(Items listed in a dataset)
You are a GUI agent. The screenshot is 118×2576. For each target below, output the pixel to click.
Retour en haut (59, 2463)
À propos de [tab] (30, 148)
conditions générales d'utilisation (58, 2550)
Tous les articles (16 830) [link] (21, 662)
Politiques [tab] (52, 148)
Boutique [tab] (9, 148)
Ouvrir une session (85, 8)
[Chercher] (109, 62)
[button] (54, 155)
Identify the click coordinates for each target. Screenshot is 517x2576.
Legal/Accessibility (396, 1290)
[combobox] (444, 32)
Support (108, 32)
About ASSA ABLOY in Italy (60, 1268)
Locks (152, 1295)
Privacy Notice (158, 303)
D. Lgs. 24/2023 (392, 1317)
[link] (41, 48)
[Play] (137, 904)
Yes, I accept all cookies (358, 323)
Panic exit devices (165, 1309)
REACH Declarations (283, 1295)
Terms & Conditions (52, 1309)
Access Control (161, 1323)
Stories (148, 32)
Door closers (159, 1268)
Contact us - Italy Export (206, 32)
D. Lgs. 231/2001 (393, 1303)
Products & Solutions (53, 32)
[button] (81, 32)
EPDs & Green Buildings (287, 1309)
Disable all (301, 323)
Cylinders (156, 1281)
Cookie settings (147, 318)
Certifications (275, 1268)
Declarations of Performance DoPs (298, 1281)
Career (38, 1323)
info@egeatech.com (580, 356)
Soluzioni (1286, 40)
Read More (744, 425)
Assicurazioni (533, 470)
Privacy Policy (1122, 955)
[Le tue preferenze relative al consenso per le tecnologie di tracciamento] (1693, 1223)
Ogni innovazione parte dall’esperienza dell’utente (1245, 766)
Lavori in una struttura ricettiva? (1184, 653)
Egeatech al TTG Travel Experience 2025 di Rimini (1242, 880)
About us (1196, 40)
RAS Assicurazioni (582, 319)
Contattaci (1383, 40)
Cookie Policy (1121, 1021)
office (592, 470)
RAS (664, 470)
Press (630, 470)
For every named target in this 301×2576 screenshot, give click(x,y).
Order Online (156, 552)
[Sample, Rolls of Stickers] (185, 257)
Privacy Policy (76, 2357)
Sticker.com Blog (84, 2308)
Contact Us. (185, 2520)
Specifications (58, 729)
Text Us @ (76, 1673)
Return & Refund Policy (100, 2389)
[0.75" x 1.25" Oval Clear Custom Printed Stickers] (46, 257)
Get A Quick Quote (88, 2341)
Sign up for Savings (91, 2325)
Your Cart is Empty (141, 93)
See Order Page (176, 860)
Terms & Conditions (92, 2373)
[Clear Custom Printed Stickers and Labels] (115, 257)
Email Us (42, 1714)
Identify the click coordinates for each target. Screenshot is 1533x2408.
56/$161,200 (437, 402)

Your goal:
Search the entries for the string "click" and copy each line where it occurs.

Answer space:
You are a GUI agent. The screenshot is 118×2576. For each target below, output the pixel to click.
Identify the click coordinates for each target. Screenshot is 517x2576.
For every named target in this 301×2576 screenshot, give click(x,y).
Identify the click coordinates for each target. Screenshot is 1533x2408.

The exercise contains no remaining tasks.